SourceXR

C/C++ Cross-Reference Tool

Getting Started with Clang

This article describes how to get started with the clang analyzer to extract information about C and C++ source code. Clang belongs to the LLVM suite of compiler and tools and is delivered with an API allowing interaction with each stage of the compilation steps.

Prerequisites

First of all, you need to download and install clang. You can either use the pre-built binaries or download the LLVM and Clang sources tarballs.

The process is described on the Clang installation page and is summarized below (we use LLVM version 3.3):

  1. Download clang and llvm here.
  2. Extract the llvm tar ball somewhere.
  3. Extract clang tarball within the tools subdirectory of llvm and rename the cfe directory to clang.
  4. Make a build directory, e.g. build, and step into this directory.
  5. Call the configure script from this directory: ../llvm-3.3.src/configure --prefix=/usr/local/llvm
  6. make && make install

Now we are ready to implement a clang sample tool whose purpose is to enumerate virtual member functions of a given source file.

Several interfaces are available to implement clang tools. Depending on your requirements you may choose one or another (the C interface, the tool interface, etc.).
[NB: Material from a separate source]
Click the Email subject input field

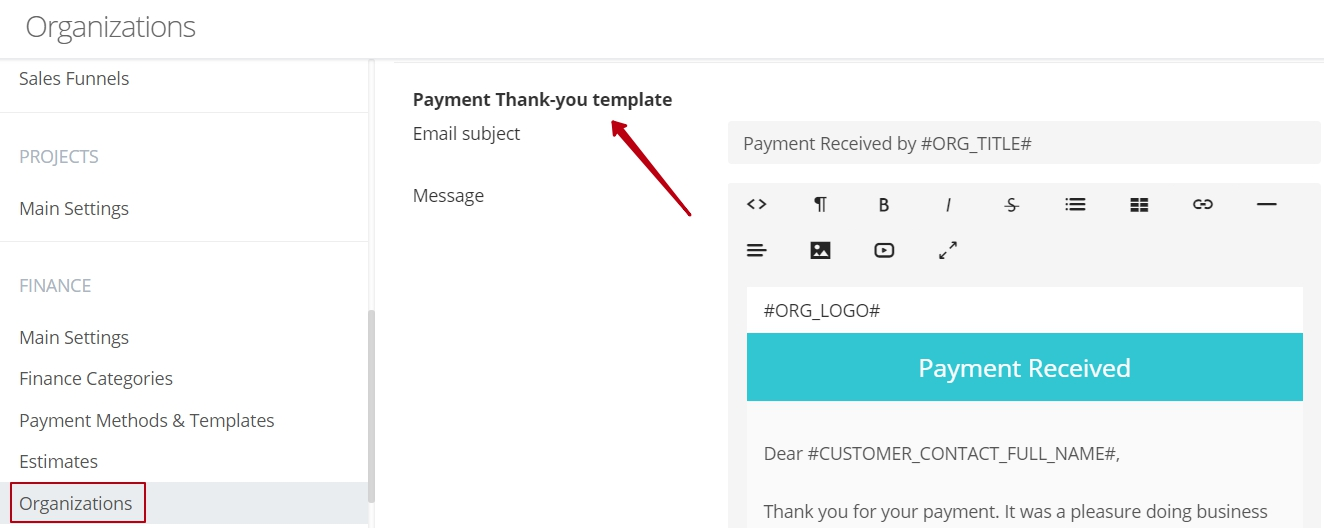pyautogui.click(x=1024, y=143)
For this sample, we are using the libTooling interface of clang: the tool will run outside of any build mechanism, i.e. the tool will be given a source file to analyze.

Implementation

Compilation

LLVM is installed with a helper script that will display command lines option to compile and link the client binary. To compile the following command line can be used:

-fno-rtti $(/usr/local/llvm/bin/llvm-config --cflags)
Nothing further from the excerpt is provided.